Алекс оказался американцем, но представляющим интересы немецкого концерна по продажам каких-то юридических прав на другие юридические права или что-то вроде этого. Гаврюха-то как раз понял, о чем идет речь, и быстро с американцем перешел на специальный бизнесовый язык, в котором каждое отдельное слово было понятно, но в совокупности все они представляли собой бессмысленную абракадабру. Саша быстро соскучился и пошел знакомиться на танцпол с раскованными девками. Получилось плохо. С теми, кого хотелось, никак не срасталось. С теми, с кем срасталось, – не хотелось. Да и Нина… Как бы она ему не жена, он ничего ей не обещал, но все-таки. А с другой стороны – разругались же.
Он без особого энтузиазма попрыгал рядом с двумя перезрелыми барышнями, делавшими нарочито равнодушные лица. Потом Гаврюха с Алексом нашли его и насильно забрали с собой, чтобы ехать на такси к черту на рога, в какой-то особенный стейк-хаус. Долго ехали, потом пили в бревенчатом бунгало виски, ели кровавое мясо, орали и свистели в сторону топлес-шоу, потом снова ехали по извилистой дороге, пели «битлов», голышом купались с неизвестно откуда взявшимися хиппи и хиппушками в ночном море.

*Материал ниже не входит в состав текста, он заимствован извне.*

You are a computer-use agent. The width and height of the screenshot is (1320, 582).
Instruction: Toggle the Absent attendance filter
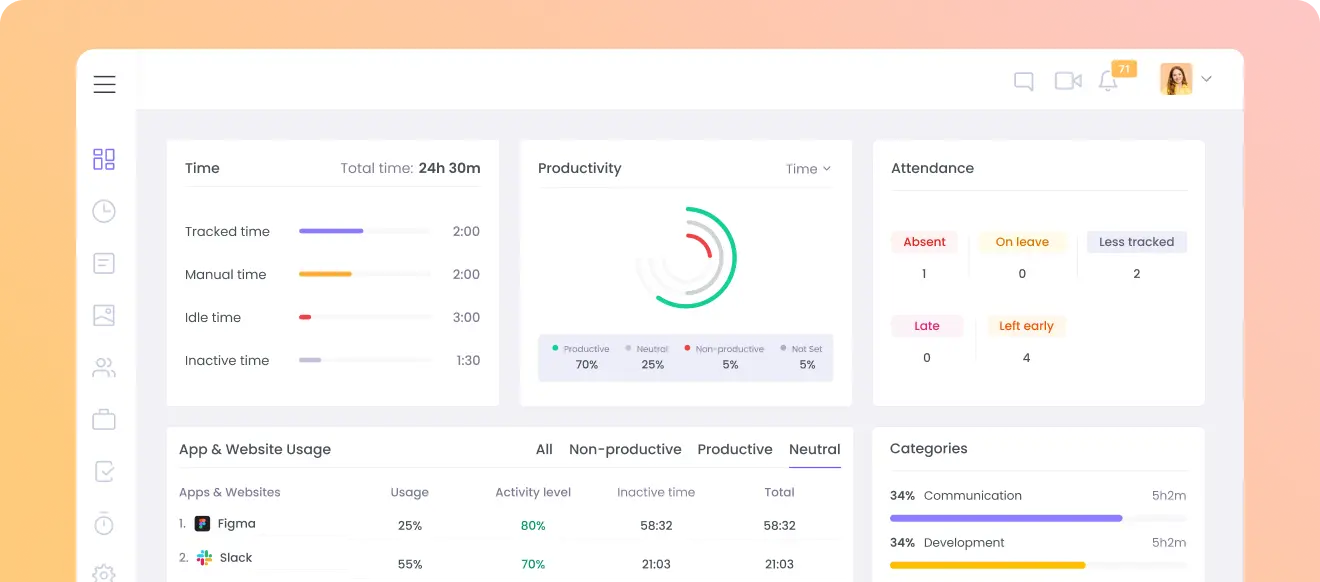924,241
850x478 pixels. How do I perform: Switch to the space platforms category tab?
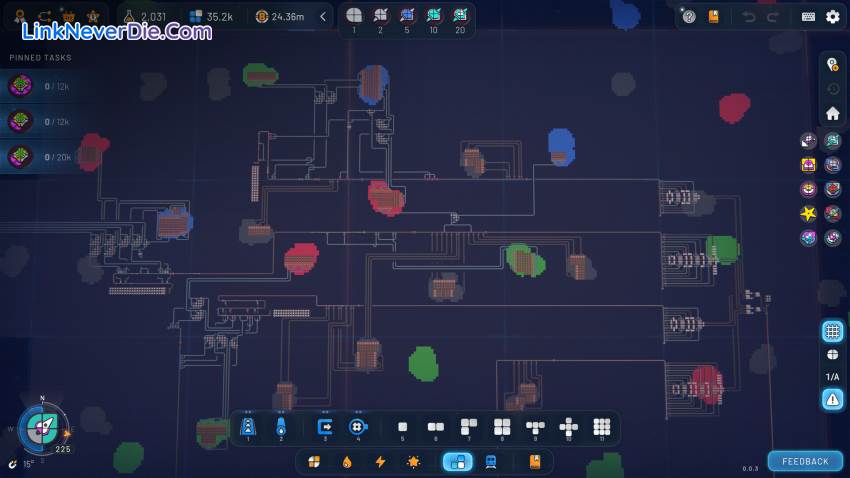[x=457, y=461]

С Гаврюхой всегда так было. Любой выход в свет превращался в праздник жизни раблезианского масштаба. Все хреновые мысли из головы стирались начисто, она становилась просторной звенящей пустыней, в которой запускали салют и плясали, как хасиды на свадьбе.
Саша с трудом, медленно пошевелил в воздухе пальцами и аккуратно опустил голову, символизируя столь скупым движением безумную радость встречи. Он смутно помнил, что, вернувшись с ночного пляжа, они все вместе пили дагестанский коньяк в номере, рассуждая о неизбежном крахе системы ФРС. Коньяк резко отдавал паленой сивухой и жестко форматировал внутренности, отчего Саша лишь икал сочувственно сразу обоим собеседникам, не участвуя в разговоре непосредственно. Причем Алекс настаивал на том, что система себя изжила и требует полномасштабной реформы, а Гаврюха, напротив, убеждал оппонента в том, что система переживет все, она самодостаточна и практична.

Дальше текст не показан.